REQUIRED ACTION
Among the lines below, copy exactly those from the one with "You are a GUI" through the one with "Viewport: 1455px width, 644px height.", counting both ends.
DATA RECORDS Block Start
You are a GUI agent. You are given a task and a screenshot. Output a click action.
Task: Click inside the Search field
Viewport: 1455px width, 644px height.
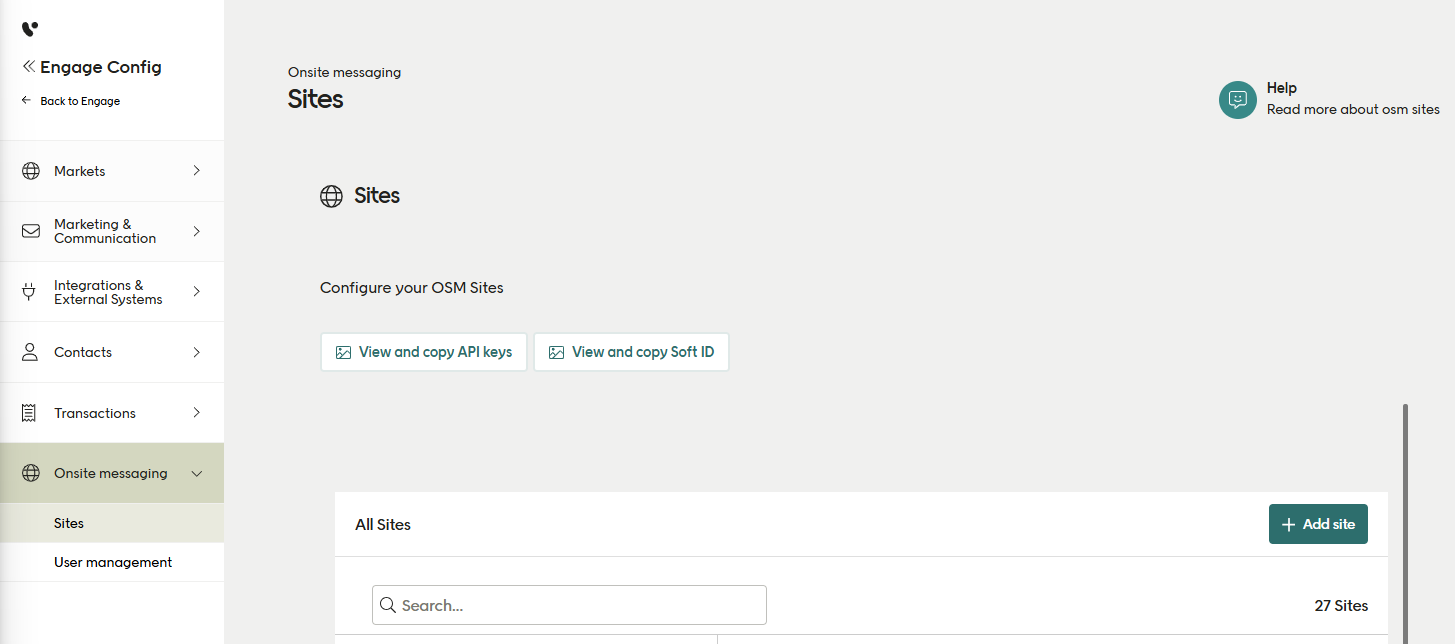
DATA RECORDS Block End
DATA RECORDS Block Start
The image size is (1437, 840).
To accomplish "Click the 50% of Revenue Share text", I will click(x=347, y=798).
DATA RECORDS Block End
REPLY TO THE EXERCISE
You are a GUI agent. You are given a task and a screenshot. Output a click action.
Task: Click inside the Search field
Viewport: 1455px width, 644px height.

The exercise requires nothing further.